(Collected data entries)
····················

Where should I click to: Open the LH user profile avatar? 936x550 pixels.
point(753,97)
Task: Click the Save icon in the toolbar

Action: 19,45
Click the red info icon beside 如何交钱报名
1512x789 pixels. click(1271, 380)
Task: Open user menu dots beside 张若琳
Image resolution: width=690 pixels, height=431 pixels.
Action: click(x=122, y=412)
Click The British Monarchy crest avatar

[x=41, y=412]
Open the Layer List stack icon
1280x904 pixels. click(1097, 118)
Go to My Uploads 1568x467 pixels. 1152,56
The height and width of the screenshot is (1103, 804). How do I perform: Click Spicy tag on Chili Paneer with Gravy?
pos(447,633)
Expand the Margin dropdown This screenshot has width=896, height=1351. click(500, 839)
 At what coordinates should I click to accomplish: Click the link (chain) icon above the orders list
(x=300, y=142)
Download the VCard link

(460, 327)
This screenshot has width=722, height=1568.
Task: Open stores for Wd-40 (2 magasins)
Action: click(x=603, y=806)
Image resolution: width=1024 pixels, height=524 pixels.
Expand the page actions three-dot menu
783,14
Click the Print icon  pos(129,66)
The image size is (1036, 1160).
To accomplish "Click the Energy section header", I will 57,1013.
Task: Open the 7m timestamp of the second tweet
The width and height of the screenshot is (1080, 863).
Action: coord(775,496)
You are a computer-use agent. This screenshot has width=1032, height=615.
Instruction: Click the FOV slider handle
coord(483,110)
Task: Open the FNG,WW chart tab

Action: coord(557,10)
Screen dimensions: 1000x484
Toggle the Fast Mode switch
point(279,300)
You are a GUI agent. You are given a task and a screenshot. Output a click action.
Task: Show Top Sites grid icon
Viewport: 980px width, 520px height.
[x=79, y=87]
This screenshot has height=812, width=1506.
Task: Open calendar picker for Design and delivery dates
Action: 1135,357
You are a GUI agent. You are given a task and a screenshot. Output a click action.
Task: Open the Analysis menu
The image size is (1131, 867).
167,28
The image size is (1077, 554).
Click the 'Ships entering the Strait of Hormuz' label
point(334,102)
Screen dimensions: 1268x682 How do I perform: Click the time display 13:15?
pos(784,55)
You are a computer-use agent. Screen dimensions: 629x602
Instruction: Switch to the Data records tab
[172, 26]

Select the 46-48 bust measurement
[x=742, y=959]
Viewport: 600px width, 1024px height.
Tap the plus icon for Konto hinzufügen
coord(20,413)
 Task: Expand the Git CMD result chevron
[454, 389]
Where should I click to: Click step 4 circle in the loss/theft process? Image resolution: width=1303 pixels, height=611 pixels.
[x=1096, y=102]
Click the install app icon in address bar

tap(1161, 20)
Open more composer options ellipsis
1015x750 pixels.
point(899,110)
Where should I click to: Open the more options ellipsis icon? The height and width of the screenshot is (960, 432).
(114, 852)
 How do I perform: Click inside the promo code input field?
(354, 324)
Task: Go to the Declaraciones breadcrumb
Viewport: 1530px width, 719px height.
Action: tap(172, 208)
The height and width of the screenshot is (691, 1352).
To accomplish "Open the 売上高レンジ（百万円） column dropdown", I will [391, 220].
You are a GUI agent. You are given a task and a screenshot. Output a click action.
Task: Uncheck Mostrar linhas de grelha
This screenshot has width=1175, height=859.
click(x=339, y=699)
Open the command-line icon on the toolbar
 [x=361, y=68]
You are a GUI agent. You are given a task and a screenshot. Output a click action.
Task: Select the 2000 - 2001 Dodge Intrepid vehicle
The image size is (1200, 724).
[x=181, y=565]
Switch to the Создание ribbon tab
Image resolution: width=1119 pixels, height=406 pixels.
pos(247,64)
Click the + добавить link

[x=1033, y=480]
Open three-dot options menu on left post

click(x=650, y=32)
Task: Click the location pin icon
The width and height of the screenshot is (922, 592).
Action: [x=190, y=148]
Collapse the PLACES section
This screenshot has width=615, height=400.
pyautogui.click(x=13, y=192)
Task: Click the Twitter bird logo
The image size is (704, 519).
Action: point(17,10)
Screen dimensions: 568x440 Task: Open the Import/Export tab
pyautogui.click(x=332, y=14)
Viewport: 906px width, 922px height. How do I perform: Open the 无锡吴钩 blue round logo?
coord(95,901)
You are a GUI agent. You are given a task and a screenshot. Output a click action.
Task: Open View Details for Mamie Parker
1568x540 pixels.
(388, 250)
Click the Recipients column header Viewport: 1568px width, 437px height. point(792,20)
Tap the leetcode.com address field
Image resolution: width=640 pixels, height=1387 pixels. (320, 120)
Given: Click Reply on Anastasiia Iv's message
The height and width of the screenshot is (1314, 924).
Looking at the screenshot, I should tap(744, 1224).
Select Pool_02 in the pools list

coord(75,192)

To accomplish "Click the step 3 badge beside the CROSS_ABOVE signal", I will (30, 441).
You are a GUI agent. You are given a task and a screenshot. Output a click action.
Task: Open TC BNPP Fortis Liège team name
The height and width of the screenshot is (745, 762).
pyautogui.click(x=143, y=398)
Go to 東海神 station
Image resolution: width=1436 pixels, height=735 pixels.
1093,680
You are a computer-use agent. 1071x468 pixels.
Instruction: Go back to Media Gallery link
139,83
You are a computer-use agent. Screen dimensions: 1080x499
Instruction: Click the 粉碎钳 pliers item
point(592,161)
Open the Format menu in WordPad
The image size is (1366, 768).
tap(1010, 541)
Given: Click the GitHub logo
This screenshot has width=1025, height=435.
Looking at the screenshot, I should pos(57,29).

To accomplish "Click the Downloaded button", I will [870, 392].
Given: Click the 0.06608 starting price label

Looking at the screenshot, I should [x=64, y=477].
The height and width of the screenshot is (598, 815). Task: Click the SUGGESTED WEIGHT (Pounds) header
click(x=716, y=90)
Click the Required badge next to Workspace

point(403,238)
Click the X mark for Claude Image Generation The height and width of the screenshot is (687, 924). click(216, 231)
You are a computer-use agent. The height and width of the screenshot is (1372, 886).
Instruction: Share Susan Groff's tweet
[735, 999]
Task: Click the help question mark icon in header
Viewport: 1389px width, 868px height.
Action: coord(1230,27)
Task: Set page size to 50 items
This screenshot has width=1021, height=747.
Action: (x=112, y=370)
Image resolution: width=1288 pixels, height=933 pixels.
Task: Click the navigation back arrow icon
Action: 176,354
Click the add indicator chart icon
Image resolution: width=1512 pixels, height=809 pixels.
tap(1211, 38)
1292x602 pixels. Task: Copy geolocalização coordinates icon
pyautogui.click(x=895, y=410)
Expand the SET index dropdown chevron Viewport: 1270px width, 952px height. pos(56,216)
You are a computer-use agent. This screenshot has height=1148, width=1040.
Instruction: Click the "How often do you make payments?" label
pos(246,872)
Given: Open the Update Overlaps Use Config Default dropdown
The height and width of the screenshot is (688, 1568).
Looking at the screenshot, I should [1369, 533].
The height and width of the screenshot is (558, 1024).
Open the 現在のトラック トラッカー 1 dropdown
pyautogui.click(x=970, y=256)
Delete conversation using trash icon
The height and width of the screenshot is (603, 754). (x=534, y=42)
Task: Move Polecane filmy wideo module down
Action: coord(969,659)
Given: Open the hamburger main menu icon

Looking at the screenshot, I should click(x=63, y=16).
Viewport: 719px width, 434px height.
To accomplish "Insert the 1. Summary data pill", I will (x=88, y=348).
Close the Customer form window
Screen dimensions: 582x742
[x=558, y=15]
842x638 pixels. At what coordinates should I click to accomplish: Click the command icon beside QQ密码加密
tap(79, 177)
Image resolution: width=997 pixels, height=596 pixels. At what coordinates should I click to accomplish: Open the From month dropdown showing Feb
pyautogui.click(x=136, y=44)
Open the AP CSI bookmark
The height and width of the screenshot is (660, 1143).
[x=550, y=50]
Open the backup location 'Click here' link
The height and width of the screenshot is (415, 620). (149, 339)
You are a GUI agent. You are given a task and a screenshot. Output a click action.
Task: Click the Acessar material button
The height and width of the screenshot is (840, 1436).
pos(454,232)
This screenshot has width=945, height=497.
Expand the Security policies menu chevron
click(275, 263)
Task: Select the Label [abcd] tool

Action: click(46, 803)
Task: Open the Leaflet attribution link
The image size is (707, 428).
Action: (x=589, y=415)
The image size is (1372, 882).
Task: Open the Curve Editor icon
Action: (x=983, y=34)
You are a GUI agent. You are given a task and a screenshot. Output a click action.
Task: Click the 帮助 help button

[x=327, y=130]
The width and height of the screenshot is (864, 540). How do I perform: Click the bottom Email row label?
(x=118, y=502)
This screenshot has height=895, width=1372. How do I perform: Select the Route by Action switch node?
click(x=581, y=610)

····················

Only the number is wanted here. How many lines in the entries contain "column"?

2